__How to complete this task__. Below are the entries; give again exactly the lines from the one mentioning "Click the Oct" through the one mentioning "Given: Open the color map display mode", inclusive.

(Material to process begins)

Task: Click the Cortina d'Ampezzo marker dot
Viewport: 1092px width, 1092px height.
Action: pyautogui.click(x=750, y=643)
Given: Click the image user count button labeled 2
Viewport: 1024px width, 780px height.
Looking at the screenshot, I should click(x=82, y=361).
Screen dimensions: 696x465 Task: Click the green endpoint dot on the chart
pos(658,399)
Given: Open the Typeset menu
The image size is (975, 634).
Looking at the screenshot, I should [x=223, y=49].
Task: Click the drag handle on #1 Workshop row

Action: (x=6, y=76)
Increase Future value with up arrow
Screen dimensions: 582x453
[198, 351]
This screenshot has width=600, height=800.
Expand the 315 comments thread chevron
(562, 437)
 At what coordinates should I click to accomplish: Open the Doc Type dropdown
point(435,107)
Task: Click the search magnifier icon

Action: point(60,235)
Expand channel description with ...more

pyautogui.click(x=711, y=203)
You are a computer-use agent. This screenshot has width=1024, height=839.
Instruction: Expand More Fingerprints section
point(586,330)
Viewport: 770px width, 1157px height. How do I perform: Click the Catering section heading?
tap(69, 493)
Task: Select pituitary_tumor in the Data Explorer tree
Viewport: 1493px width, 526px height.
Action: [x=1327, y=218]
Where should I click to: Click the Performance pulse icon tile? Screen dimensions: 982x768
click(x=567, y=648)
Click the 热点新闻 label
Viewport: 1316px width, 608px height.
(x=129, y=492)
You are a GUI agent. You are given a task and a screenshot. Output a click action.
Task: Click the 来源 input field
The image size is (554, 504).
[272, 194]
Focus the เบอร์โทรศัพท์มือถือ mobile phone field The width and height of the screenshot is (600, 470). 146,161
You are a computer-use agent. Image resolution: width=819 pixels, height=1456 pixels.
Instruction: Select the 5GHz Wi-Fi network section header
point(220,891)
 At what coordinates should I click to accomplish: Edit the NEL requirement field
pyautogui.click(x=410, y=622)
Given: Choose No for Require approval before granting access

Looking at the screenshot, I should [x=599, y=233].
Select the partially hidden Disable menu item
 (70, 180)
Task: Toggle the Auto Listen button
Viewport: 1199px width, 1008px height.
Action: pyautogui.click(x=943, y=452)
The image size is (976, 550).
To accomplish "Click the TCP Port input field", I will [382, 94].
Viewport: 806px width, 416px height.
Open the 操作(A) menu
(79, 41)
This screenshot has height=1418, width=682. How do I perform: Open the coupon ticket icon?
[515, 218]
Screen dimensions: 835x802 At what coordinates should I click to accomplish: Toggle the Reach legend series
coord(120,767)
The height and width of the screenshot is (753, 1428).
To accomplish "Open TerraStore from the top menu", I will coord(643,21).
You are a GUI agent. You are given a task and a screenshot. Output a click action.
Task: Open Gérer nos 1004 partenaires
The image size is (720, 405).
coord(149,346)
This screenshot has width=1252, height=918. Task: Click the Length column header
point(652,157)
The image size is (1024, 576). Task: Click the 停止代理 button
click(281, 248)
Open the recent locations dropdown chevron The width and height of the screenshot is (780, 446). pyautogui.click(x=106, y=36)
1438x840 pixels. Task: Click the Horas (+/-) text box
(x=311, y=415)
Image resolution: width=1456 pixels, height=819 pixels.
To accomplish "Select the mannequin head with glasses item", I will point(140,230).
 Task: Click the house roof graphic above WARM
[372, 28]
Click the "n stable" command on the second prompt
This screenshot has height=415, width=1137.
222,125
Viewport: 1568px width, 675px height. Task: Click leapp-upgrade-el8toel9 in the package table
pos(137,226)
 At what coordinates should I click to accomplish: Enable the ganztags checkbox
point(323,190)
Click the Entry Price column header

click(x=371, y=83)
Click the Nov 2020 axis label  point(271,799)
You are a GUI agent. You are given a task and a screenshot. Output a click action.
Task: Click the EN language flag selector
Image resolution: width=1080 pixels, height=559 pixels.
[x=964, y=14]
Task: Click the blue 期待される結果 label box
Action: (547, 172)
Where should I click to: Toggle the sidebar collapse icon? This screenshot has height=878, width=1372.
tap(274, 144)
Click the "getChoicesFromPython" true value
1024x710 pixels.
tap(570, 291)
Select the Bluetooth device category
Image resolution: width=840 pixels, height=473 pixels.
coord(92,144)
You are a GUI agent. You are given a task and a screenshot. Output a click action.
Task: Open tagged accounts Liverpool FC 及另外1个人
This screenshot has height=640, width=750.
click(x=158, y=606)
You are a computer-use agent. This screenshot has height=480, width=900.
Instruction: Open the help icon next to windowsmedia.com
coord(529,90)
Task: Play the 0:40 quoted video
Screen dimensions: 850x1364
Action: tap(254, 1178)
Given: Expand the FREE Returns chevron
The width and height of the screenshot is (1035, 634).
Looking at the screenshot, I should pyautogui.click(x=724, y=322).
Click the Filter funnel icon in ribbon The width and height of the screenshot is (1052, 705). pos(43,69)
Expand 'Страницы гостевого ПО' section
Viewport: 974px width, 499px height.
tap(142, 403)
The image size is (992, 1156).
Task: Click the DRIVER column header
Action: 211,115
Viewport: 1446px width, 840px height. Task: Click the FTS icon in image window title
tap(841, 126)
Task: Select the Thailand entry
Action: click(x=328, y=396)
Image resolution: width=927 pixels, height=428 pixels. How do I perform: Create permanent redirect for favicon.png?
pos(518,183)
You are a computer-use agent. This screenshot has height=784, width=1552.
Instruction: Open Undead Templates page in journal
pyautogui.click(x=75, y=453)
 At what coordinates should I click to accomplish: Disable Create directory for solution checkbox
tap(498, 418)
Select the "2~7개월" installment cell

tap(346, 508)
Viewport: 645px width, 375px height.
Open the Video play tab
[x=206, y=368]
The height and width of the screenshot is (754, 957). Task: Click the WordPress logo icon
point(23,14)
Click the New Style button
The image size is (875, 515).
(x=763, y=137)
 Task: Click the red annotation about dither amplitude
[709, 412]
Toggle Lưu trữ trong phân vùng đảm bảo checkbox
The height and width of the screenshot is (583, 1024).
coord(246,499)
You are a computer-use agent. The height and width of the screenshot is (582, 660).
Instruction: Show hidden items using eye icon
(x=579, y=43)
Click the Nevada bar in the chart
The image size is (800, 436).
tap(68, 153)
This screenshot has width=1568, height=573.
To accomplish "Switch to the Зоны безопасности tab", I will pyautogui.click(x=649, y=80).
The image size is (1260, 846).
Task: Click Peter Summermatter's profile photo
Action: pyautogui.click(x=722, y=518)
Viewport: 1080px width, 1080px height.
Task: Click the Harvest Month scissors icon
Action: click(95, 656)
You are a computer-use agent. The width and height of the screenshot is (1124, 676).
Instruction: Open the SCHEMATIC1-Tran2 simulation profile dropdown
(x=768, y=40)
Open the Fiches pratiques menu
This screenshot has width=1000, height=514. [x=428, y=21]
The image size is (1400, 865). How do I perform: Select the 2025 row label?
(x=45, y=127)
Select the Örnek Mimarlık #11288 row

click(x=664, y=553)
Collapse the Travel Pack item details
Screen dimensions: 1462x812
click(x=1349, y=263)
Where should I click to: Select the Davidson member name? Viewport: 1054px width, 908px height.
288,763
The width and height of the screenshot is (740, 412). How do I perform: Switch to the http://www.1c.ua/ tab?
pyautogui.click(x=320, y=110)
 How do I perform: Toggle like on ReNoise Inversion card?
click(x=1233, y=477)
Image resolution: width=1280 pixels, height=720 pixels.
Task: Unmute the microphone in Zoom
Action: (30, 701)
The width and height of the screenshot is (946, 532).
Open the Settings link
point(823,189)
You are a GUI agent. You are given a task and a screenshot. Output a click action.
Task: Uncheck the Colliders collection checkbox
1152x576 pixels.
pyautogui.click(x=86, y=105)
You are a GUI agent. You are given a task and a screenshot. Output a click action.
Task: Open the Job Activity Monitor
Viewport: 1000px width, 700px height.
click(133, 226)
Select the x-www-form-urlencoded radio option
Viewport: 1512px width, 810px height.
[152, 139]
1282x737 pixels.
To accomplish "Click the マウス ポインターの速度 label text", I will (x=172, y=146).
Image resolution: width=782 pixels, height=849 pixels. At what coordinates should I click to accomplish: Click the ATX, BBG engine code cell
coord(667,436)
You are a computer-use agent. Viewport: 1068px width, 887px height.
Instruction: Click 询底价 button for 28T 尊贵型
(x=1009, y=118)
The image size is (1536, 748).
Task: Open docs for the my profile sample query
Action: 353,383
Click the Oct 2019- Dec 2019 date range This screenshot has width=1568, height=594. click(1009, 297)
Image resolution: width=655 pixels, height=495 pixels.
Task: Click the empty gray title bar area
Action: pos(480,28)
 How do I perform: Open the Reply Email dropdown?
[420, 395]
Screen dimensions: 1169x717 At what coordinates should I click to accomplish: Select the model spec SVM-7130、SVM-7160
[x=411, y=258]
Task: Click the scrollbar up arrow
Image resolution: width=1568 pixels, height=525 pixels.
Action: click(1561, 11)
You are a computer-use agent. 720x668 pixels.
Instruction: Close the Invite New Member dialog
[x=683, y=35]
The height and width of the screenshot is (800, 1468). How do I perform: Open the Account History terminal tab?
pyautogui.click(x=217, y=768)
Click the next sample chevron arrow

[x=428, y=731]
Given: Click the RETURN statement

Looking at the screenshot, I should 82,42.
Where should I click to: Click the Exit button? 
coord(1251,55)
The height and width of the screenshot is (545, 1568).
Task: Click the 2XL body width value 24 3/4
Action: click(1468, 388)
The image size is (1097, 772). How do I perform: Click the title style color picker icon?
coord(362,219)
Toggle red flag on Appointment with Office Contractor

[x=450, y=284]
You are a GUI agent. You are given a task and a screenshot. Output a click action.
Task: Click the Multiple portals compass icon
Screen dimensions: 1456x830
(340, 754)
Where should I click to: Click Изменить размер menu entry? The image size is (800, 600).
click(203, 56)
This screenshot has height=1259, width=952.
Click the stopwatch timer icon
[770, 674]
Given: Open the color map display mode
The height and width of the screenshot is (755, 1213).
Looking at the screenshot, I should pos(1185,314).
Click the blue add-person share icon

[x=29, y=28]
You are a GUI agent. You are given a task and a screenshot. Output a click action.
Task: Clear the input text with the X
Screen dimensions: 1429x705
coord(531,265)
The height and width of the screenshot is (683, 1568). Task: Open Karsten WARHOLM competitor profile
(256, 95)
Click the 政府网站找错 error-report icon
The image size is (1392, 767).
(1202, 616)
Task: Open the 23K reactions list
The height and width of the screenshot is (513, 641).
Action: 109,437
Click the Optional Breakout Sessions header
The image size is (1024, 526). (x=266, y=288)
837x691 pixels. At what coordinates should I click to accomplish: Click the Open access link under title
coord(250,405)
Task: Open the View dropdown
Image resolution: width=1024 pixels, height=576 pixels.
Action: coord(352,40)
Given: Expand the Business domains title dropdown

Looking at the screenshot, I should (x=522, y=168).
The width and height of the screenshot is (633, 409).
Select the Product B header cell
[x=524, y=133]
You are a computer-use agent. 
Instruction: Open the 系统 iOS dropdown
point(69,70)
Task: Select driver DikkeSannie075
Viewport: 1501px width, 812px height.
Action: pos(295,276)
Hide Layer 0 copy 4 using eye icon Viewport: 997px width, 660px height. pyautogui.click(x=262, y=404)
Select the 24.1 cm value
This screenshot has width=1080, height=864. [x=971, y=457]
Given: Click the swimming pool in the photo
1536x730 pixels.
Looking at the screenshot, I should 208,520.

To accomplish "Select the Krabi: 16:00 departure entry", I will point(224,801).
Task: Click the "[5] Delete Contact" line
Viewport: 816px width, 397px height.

(Material to process ends)

__Exercise answer__.
Click the Oct 2019- Dec 2019 date range This screenshot has width=1568, height=594. click(1009, 297)
Image resolution: width=655 pixels, height=495 pixels.
Task: Click the empty gray title bar area
Action: pos(480,28)
 How do I perform: Open the Reply Email dropdown?
[420, 395]
Screen dimensions: 1169x717 At what coordinates should I click to accomplish: Select the model spec SVM-7130、SVM-7160
[x=411, y=258]
Task: Click the scrollbar up arrow
Image resolution: width=1568 pixels, height=525 pixels.
Action: click(1561, 11)
You are a computer-use agent. 720x668 pixels.
Instruction: Close the Invite New Member dialog
[x=683, y=35]
The height and width of the screenshot is (800, 1468). How do I perform: Open the Account History terminal tab?
pyautogui.click(x=217, y=768)
Click the next sample chevron arrow

[x=428, y=731]
Given: Click the RETURN statement

Looking at the screenshot, I should 82,42.
Where should I click to: Click the Exit button? 
coord(1251,55)
The height and width of the screenshot is (545, 1568).
Task: Click the 2XL body width value 24 3/4
Action: click(1468, 388)
The image size is (1097, 772). How do I perform: Click the title style color picker icon?
coord(362,219)
Toggle red flag on Appointment with Office Contractor

[x=450, y=284]
You are a GUI agent. You are given a task and a screenshot. Output a click action.
Task: Click the Multiple portals compass icon
Screen dimensions: 1456x830
(340, 754)
Where should I click to: Click Изменить размер menu entry? The image size is (800, 600).
click(203, 56)
This screenshot has height=1259, width=952.
Click the stopwatch timer icon
[770, 674]
Given: Open the color map display mode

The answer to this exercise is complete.